━━━ PAGE TEXT ━━━

I will never forget the day that I got the phone call. This New Year's will mark the fifth anniversary of your death. I have a hard time writing that because it sounds so concrete. It's hard to imagine that it has been five years, and at the same time I feel like I haven't seen you in so long.
I decided to start blogging letters to you because blogging is the new thing these days. And, I don't mind that people might read my letters to you. I'd love to share you with the world. You often here people say "there isn't a day that goes by that I don't think about you" after someone passes. As cliche as it sounds, it is so true with you.
The other day, one of my students saw the picture of you on my whiteboard and said, "Miss Nelson, I love your dad." I thought he might have been talking about Rick because there is a family picture of us together so I thought that was who he was referring to you. I said, "Yea, he's pretty nice." And my student says, "No" and points to your small picture. I wasn't sure how he knew that was you, but then I remembered something that happened in the spring.

━━━ EXTRACTED INFORMATION ━━━

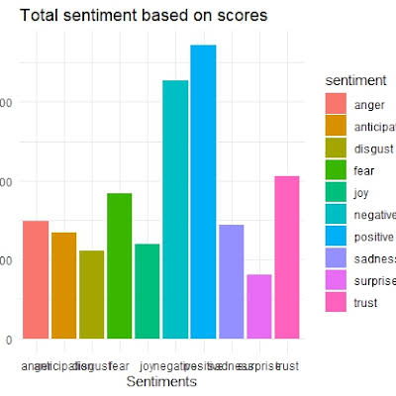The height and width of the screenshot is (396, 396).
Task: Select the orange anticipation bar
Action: (x=63, y=286)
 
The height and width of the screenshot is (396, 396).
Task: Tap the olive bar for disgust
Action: (x=91, y=295)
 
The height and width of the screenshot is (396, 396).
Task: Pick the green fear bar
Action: (x=120, y=266)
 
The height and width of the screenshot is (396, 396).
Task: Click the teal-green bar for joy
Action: (x=148, y=292)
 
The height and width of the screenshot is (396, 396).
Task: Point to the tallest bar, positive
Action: (x=203, y=192)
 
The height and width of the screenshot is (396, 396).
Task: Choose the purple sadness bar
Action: (x=231, y=282)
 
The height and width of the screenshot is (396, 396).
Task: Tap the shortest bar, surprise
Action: (x=259, y=307)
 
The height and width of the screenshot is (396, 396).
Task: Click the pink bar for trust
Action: (x=287, y=257)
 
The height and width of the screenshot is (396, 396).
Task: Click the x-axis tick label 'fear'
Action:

━━━

Proceed with the letter addressed to a late father, picking up right after its last sentence. These lines have no connection to the letter addressed to a late father.

## ANSWER TO THE PROBLEM:
Back in April one of his older brothers tragically died of hypothermia. When I went to visit the body and pay my respects at their house I asked the little boy in Cup'ik how he was doing. He said he was good, but then I asked him if he was sure. He said, "[name] went to be with Jesus." My heart just melted. I told him, "You know, my dad died a few years ago. Maybe they are having a party together in Heaven." He looked up with that precious little face and smiled at me. He really liked that thought. And so, when he saw your photo on the board, I think he wonders if you and his brother are hanging out. My heart swells just thinking again about that moment.
Today, I noticed that your picture frame in my bedroom broke. The pictures are all in tact, but I will need to get a new frame. Or maybe it is time to put your pics in an album. Maybe that's it. Sigh. I brought some old pics with me to Chevak this year and have them in an album on my coffee table. I was looking through them this evening and came across the last photo that I took of you before you passed away- just a few weeks prior. You look so at peace, but also so at peace with passing. That probably sounds weird to others, but in some ways I think you knew how sick you were getting. I am so glad you came to church to watch me in the Christmas pageant that night. It meant a lot to me, even though I knew it was a little much for you to be out and around so many people. Thanks, Dad. I will treasure that picture forever.
My heart feels sad to write, but it also feels good. I've been meaning to write to you. I miss you. I wonder how much you know about me now. I can't remember if you knew that I was going to be a teacher, but then I think that you probably ALWAYS knew that I was going to be a teacher- even when I wasn't sure. I also know you would love living out here in Chevak. The serenity can be so surreal. Maybe you are here in spirit though...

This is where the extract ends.